Part I

We flew into Istanbul and traveled through Turkey for about 2 1/2 weeks. After Turkey, we took ferry boats to several Greek islands, then flew to Athens and headed home after a total of four weeks on the road.

Inflation is a big problem in Turkey. The average annual inflation rate in 1999 was 64%. During the last decade inflation has averaged 72%. Three years ago, the exchange rate was 157,170TL/$1. Today, it's 635,070TL/$1.

On our first day in Istanbul, a nice lunch for both of us cost 8.5 million Turkish Lira. About $13 U.S.

If you live like the locals, it can be an amazingly cheap place to visit. Even the most touristy businesses only begin to approach U.S. prices.

Istanbul is a very large city that's packed with interesting sites. The Blue Mosque, Topkapi palace, Aya Sophia, the Underground Cistern, the largest and oldest bazaar in the world, and very old buildings and ruins are around just about every corner.

The cistern is where fresh water is stored for local use. Cisterns exist all around Istanbul. This cistern reuses architectural structures from other more ancient buildings. This was a common practice and parts of older buildings could be seen in the ruins of walls.

Turkey is almost entirely Muslim and it is evident as there are numerous mosques. Almost every mosque has at least one Minaret with several loudspeakers on it to enable a summon to prayer to be broadcast throughout the city five times per day. The most unfortunate prayer time is around 4:20 AM, when everyone is awakened by the call.

Mosques are large empty buildings with rugs everywhere for kneeling. Muslim men wash and clean all exposed parts of their bodies before each prayer, and prayers are always made while kneeling in the direction of the sunrise.

Well over half of Turkish women keep their heads and bodies completely covered. Older women go for the traditional black wraps from head-to-toe. Younger women have adopted oversized trench coats with arms so long that their hands are covered.

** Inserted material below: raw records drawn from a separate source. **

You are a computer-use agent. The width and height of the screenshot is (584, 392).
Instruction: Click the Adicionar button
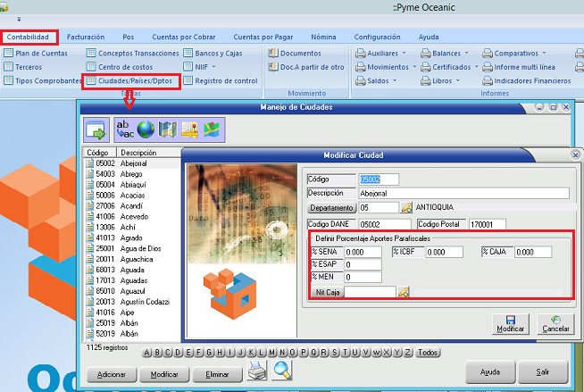(112, 375)
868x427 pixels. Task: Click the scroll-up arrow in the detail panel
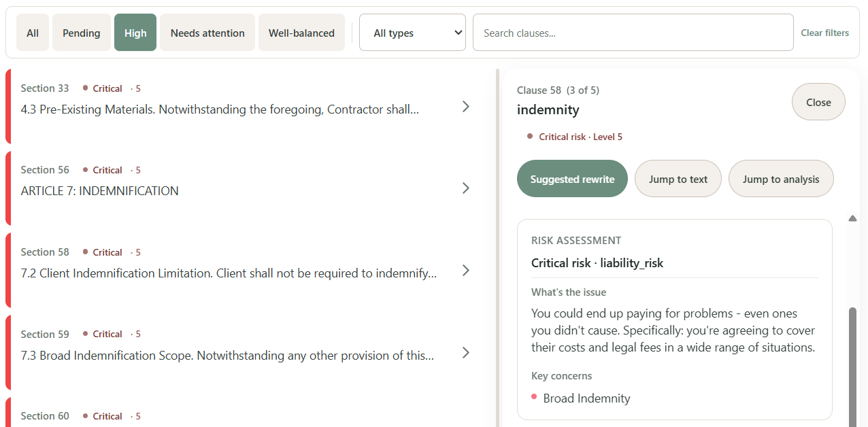point(852,218)
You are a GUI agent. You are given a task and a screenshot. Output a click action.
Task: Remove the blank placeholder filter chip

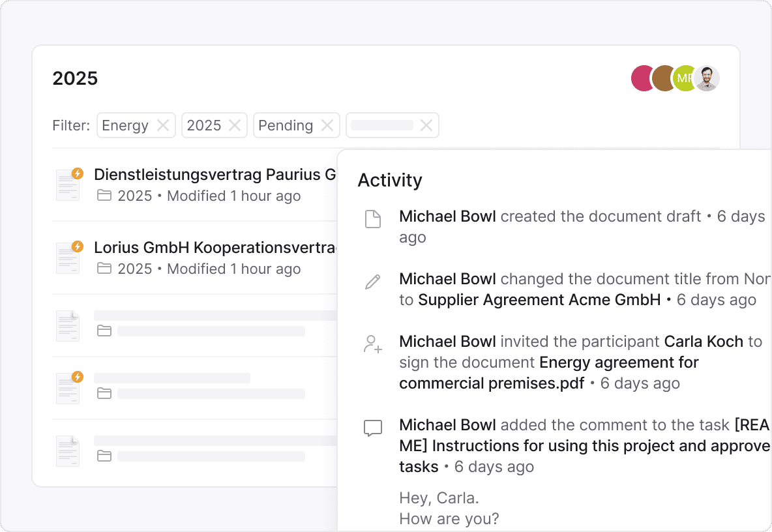pos(426,126)
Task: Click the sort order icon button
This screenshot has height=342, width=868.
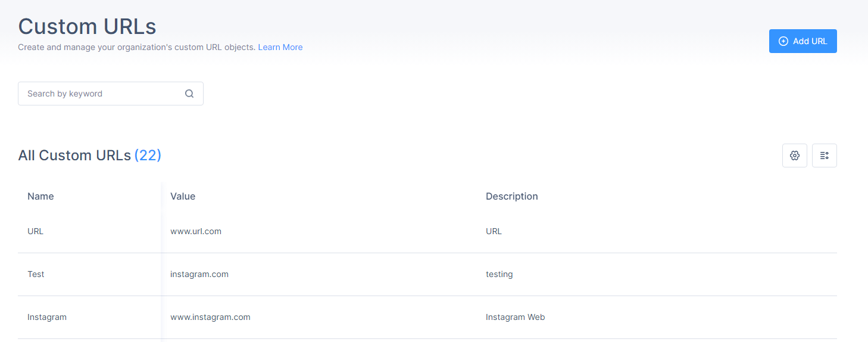Action: coord(825,156)
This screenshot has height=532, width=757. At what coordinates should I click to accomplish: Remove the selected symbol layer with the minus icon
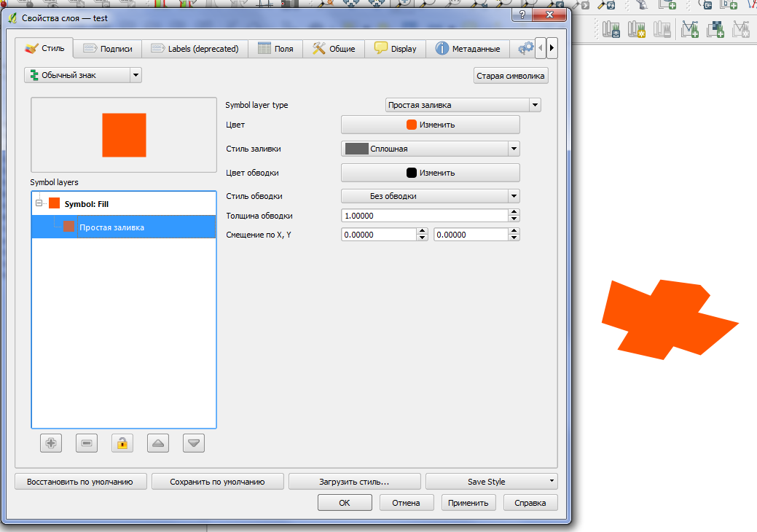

Scarves cover the head.

Ever since the earthquake in 1999, tourism has suffered in Turkey. We never had a problem finding a hotel/pension/hostel and we will later in the trip be the only people at one hotel. There aren't many Americans here, but quite a few people from Australia and New Zealand.

Istanbul's population is about twelve million and growing, due to immigration from its troubled neighbor countries. Half of these twelve million people are carpet salesmen.

It's difficult to believe the density of carpet shops and the aggressive tactics used to get you into their shops. As a tourist, you are constantly called to by shop owners and other businessmen. They generally try to get your attention by saying "Yes, please..." which it turns out is someone's bad but popular interpretation of a non-translatable Turkish greeting.

Also popular are "Where are you from?", "What time is it?", "What are you looking for?" and the ever-popular "Can I help you?". Of course, these greetings all lead to a friend's carpet shop where a special deal can be made.

Everything in Turkey is to be bargained for. Hotels, goods, food, you name it. It's a time consuming process, but no one's in a hurry.

The Evil Eye and Ataturk are as ubiquitous as mosques.

The Evil Eye is a symbol that is generally made of blue glass with an eye on it. It's intended to ward off the evil that can be conveyed by evil people looking at you.

Ataturk was a war hero and leader of Turkey who implemented many reforms aimed at modernizing Turkey. He is so greatly beloved that you will find his picture in every business and on every piece of currency. There is always at least one Ataturk statue in each city, and the main street in most towns is named - you guessed it - Ataturk.